Space Isotropy and Homogeneity Principles Determine the Maximum Nonlocality of Nature

TL;DR

This paper explores how the principles of space isotropy and homogeneity constrain the maximum nonlocality in nature, revealing a fundamental tradeoff that is consistent with quantum limits like the Tsirelson bound.

Contribution

It introduces a novel framework linking space symmetries to nonlocality limits, demonstrating that the Tsirelson bound naturally emerges from these principles.

Findings

Maximum nonlocality is constrained by space symmetries.

The Tsirelson bound is the point where symmetry and nonlocality tradeoff is resolved.

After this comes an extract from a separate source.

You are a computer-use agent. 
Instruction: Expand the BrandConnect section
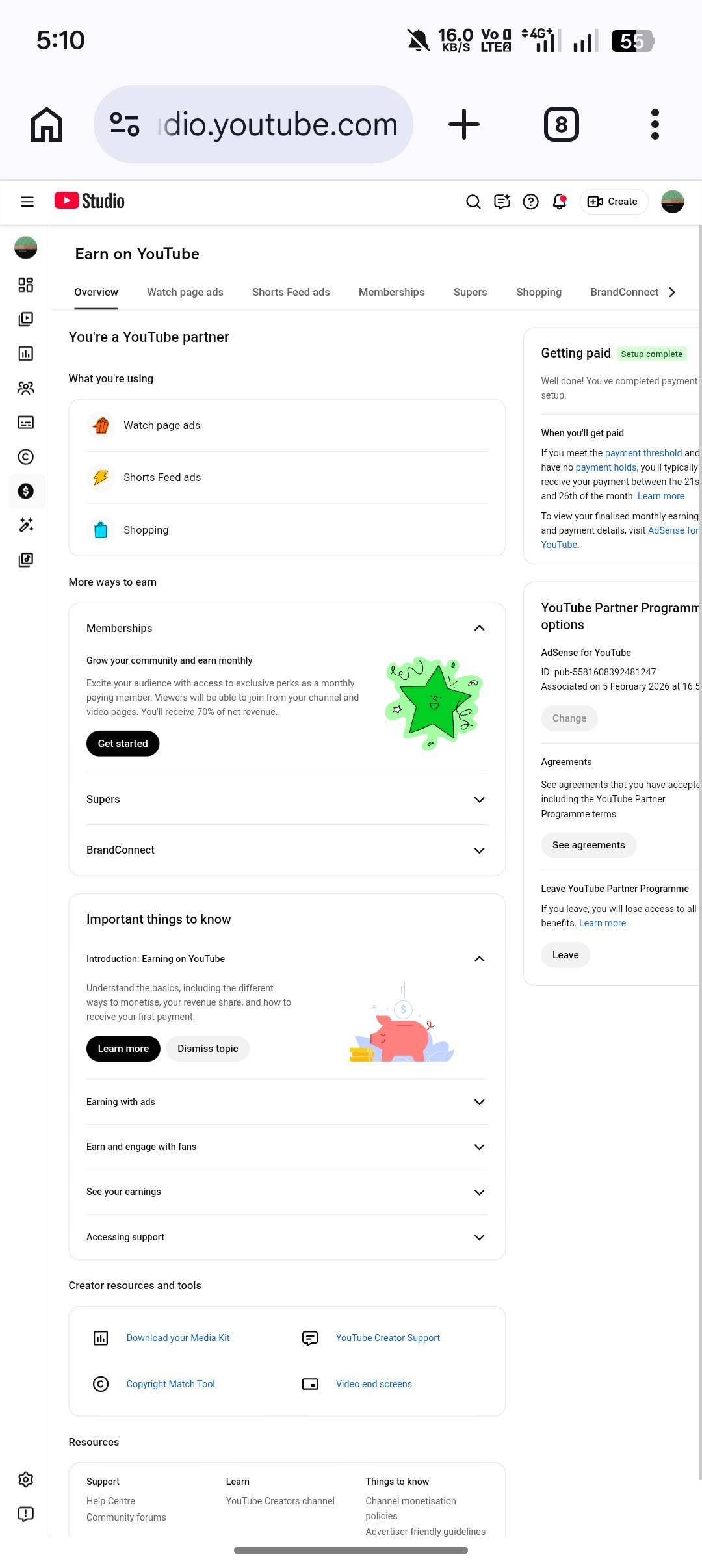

Probabilistic quantum behavior emerges from underlying space symmetries.

Abstract

One of the fundamental questions in physics concerns the relation between spacetime and quantum entanglement. The spacetime is usually considered as a fixed background physical space, and the quantum entanglement is usually manifested as a ``spooky action at a distance" or the existence of ``nonlocality" in nature. Here, we propose the flat-space isotropy and homogeneity principles as the fundamental criteria for determining the maximum degree of nonlocality of nature. More specifically, we consider abstract and deterministic nonlocal-box models which have stronger correlations than in quantum mechanics, whereas therein instantaneous communication remains impossible. We impose space-symmetry group structures on these models and derive a measure for the degree of space symmetries. Surprisingly, there is a tradeoff or inconsistency between the degree of space symmetries and the degree of nonlocality, where this inconsistency is exactly lifted at the Tsirelson bound, as predicted by quantum physics and also predicted in the experiments. Moreover, we prove this result in the general framework of deterministic nonlocal models and conclude that the probabilistic interpretation of the nonlocal box models is an emergent property of the flat-space symmetries.